Well here in the context of this verse, Paul has been talking about a special group of religious leaders that were called Judaizers. They claimed to follow the Gospel and teach the Gospel, but they also wanted to please the Jewish authorities and therefore they tried to mandate that new Christian converts follow certain Jewish laws and traditions. These religious leaders were trying to require all the Gentile Christians to follow all the Jewish laws so that they could boast about it with the Jewish religious rulers.
It appears by the wording the Apostle uses here that they were also promoting these outward “proofs” of piety so that they could avoid persecution themselves from the Jewish authorities. He says in v. 13 (NKJV) … they desire to have you circumcised that they may boast in your flesh.
(Jamieson, Fausset, Brown) “… namely, in the outward change (opposed to an inward change wrought by the SPIRIT) which they have effected in bringing you over to their own Jewish-Christian party.” - A Commentary: Critical, Experimental, and Practical on the Old and New Testaments.

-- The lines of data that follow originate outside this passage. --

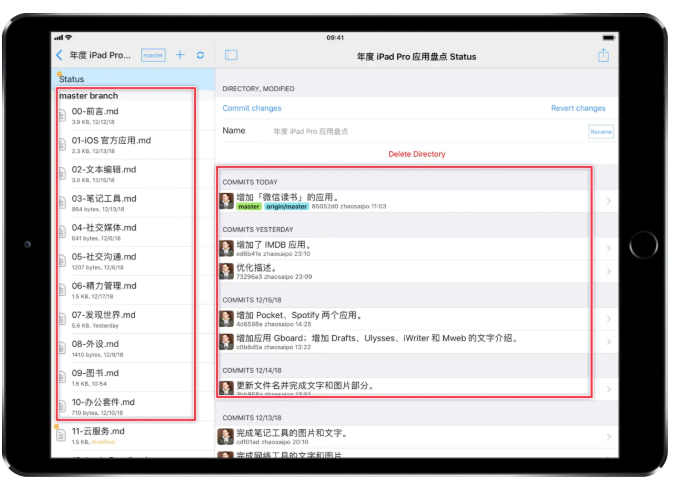Open the master branch selector

(x=153, y=55)
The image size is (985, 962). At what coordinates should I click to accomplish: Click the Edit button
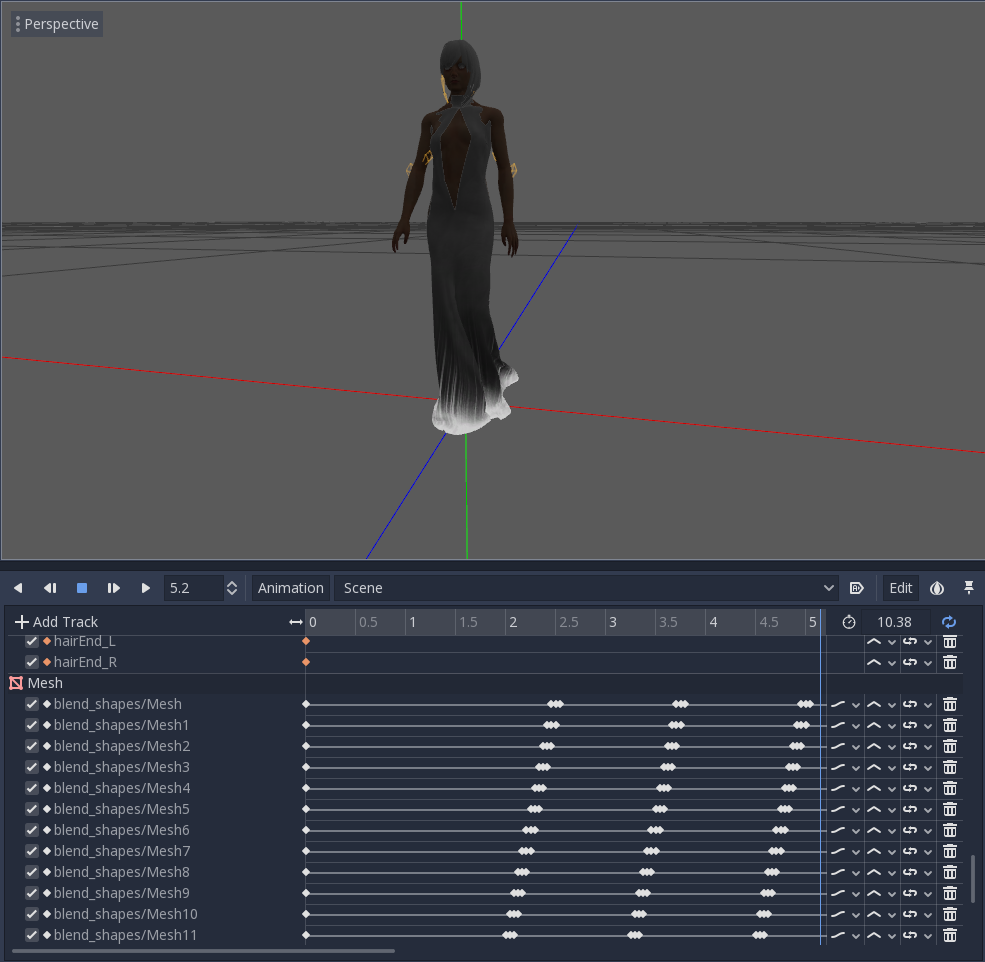pyautogui.click(x=900, y=588)
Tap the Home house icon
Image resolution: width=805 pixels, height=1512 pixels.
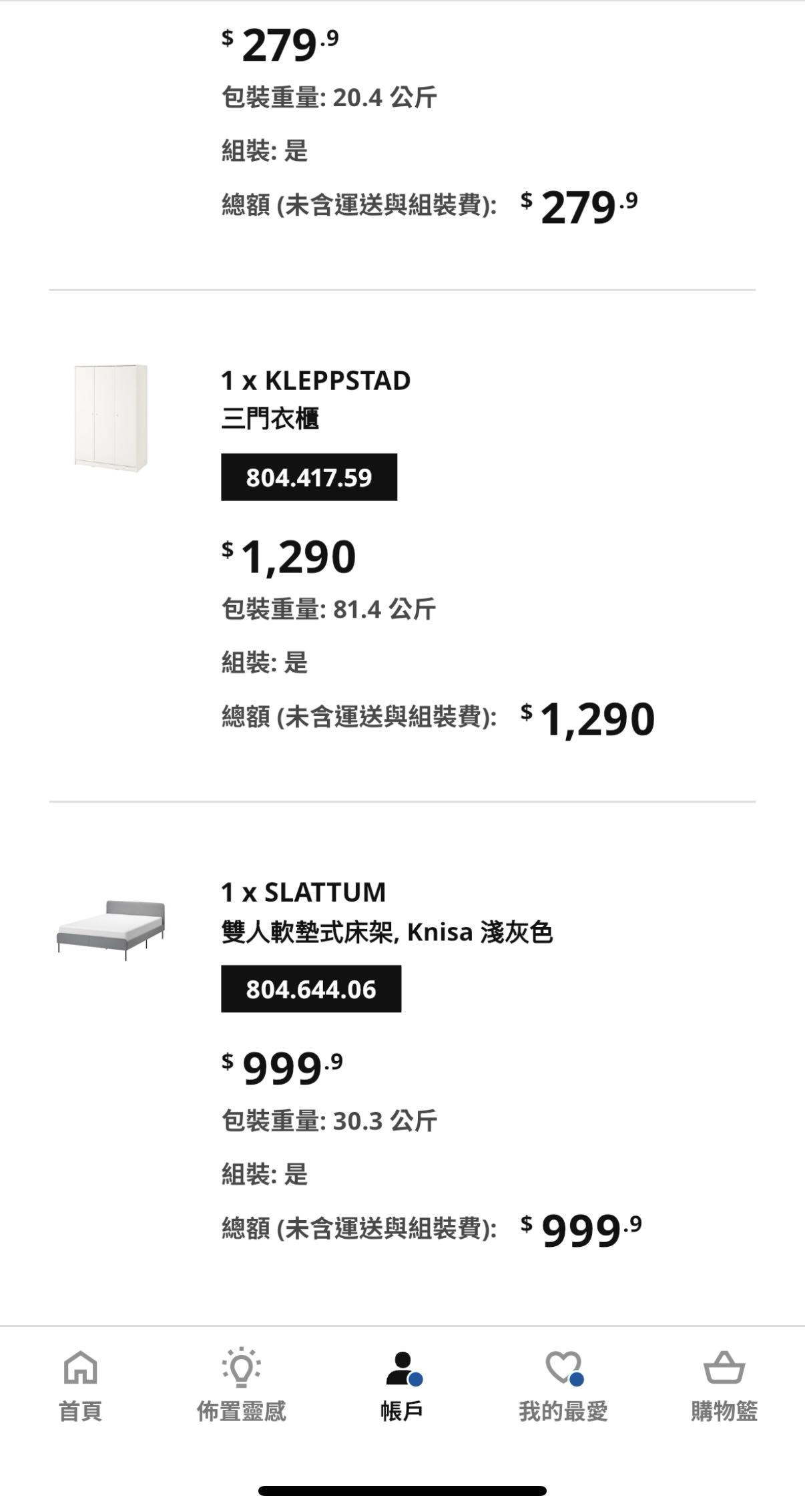pos(80,1366)
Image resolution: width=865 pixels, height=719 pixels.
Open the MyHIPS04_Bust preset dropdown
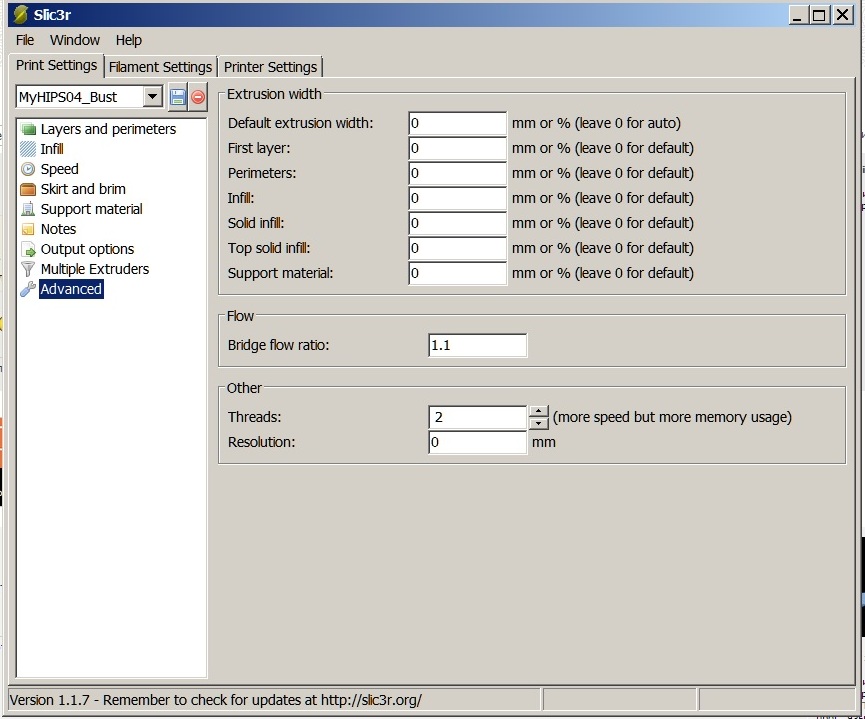coord(152,97)
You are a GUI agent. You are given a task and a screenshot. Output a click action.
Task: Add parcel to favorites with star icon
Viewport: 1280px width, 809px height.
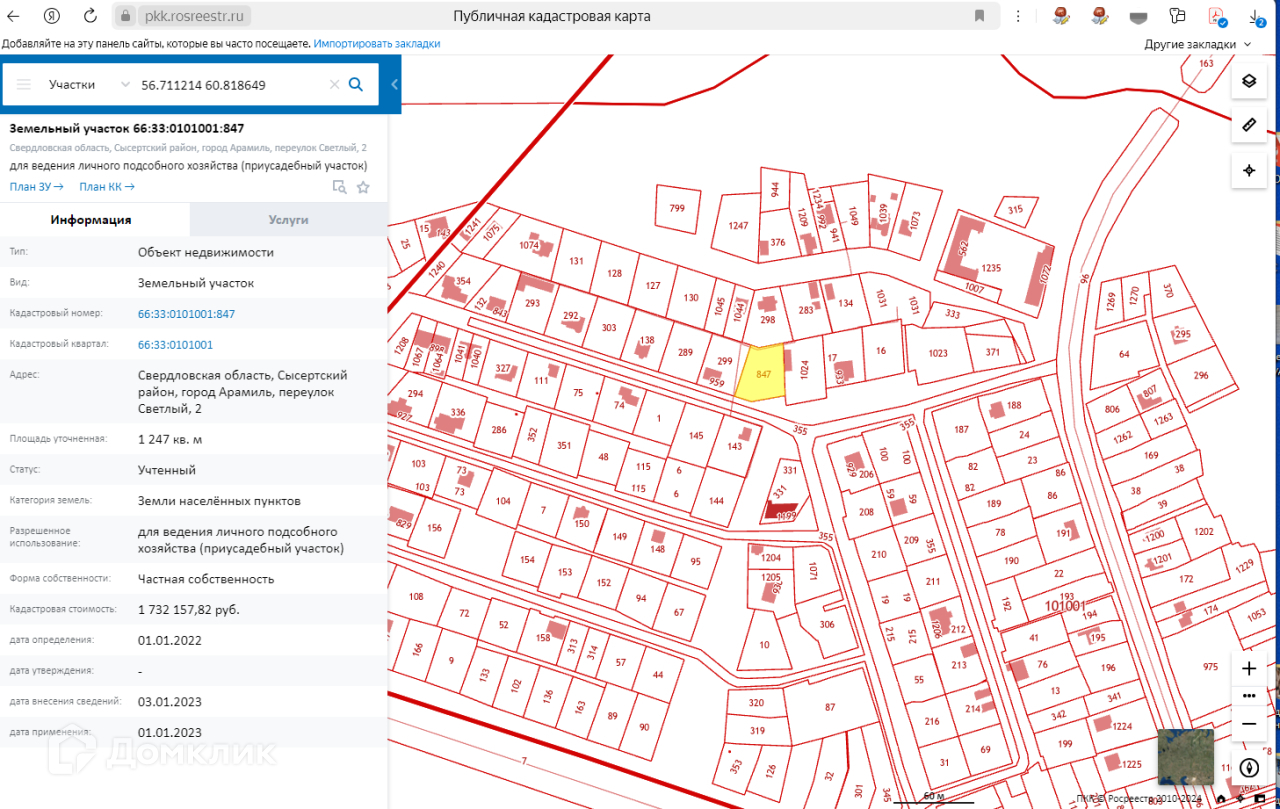tap(363, 187)
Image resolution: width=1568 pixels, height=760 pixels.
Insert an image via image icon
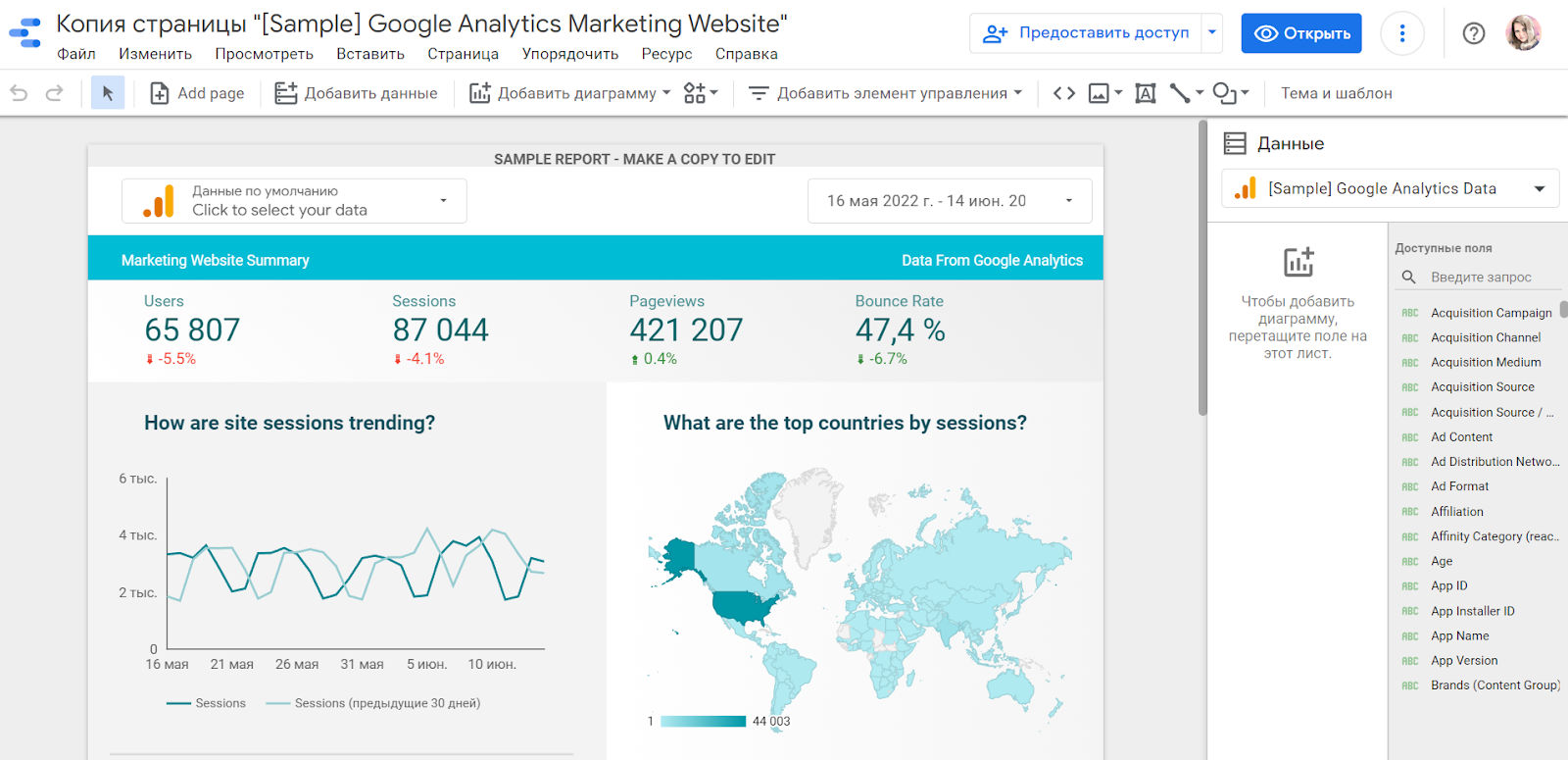pos(1100,93)
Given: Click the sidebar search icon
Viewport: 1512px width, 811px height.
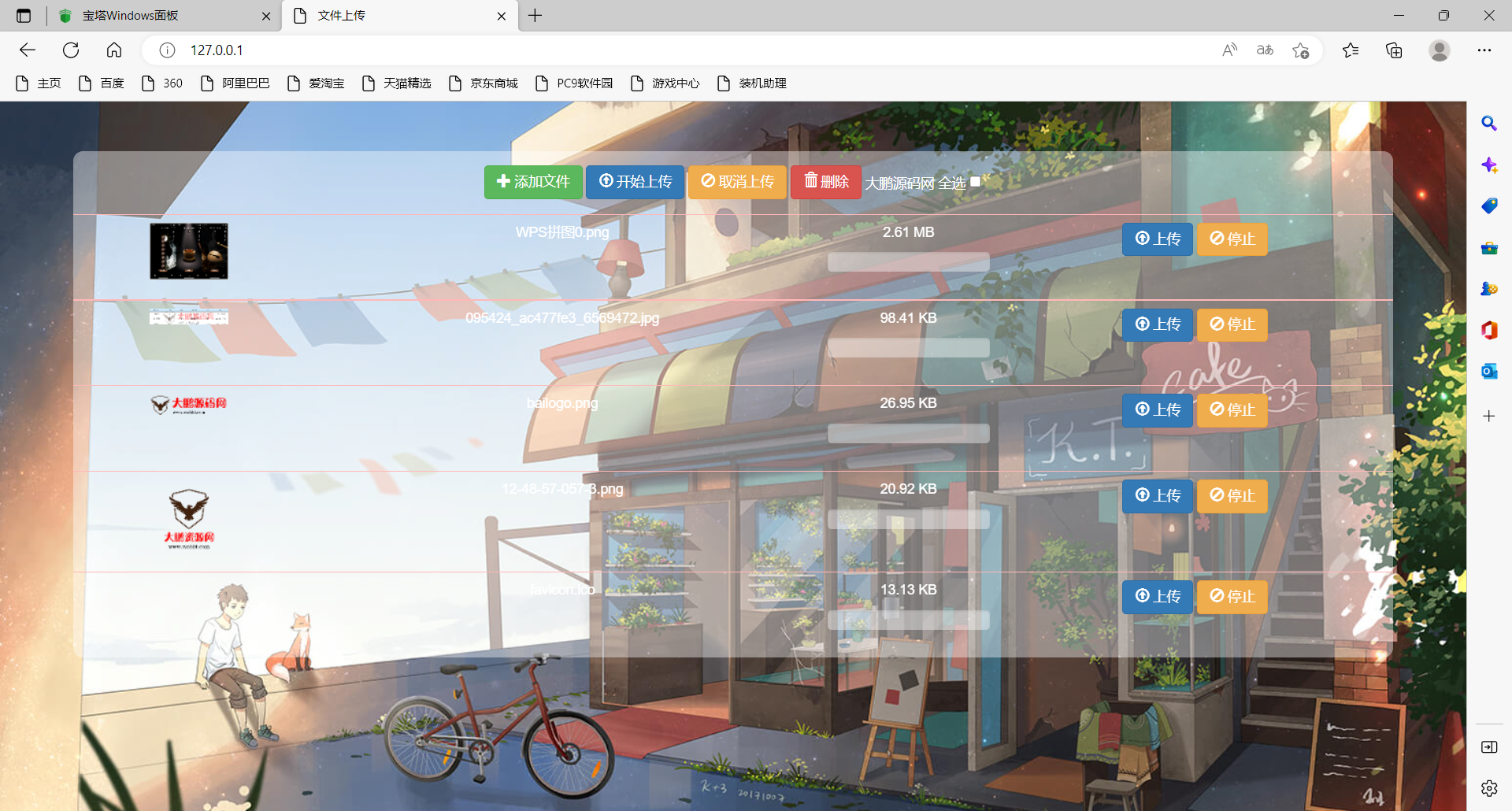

Outward conformity to some kind of ritual is always easier to “measure” than genuine spiritual maturity and inward grace. So, to “prove” to the Jewish authorities that they were really accomplishing great things, they were trying to force the new believers to follow OT laws.
In stark contrast to these boasting missionary Judaizers, Paul boldly asserts that he will have no part of boasting about anything except the cross of Jesus Christ.
“Paul boasts in a wounding far more severe than circumcision: crucifixion.” - The IVP Bible Background Commentary – New Testament.
(Barnes) “Others glory in their conformity to the laws of Moses; others in their zeal, or their talents, or their learning, or their orthodoxy; others in their wealth, or their accomplishments; others in their family alliances, and their birth; but the supreme boast and glorying of a Christian is in the cross of Christ.” Notes on the New Testament Explanatory and Practical.
(Barnes) … the cross was a stumbling-block to the Jew, and folly to the Greek. (1 Corinthians 1:23), but to the Christian, that cross is the subject of glorying.
Barnes goes on to describe why the cross is the subject of boasting for the Apostle. Here are just a few of the reasons he gives for the Apostle’s bragging in the cross:
(1.) Because of the love of Him who suffered there;
(2.) Because of the pardon there procured for the guilty;
(3.) Because of the reconciliation there made for sin, accomplishing what could be done by no other [offering], and by no power of man. - Notes on the New Testament Explanatory and Practical.
Conclusion:
Today as we celebrate communion by sharing the emblems of the Lord’s Supper, we want to emphasize the message of the cross. We want to remind each of us that we have nothing to boast about in our own efforts or accomplishments. The only things we have to boast about are the grace of God and the shed blood of Jesus Christ on the cross.
As we share the bread and juice today, let us mentally brag on Jesus and His unspeakable suffering for our salvation.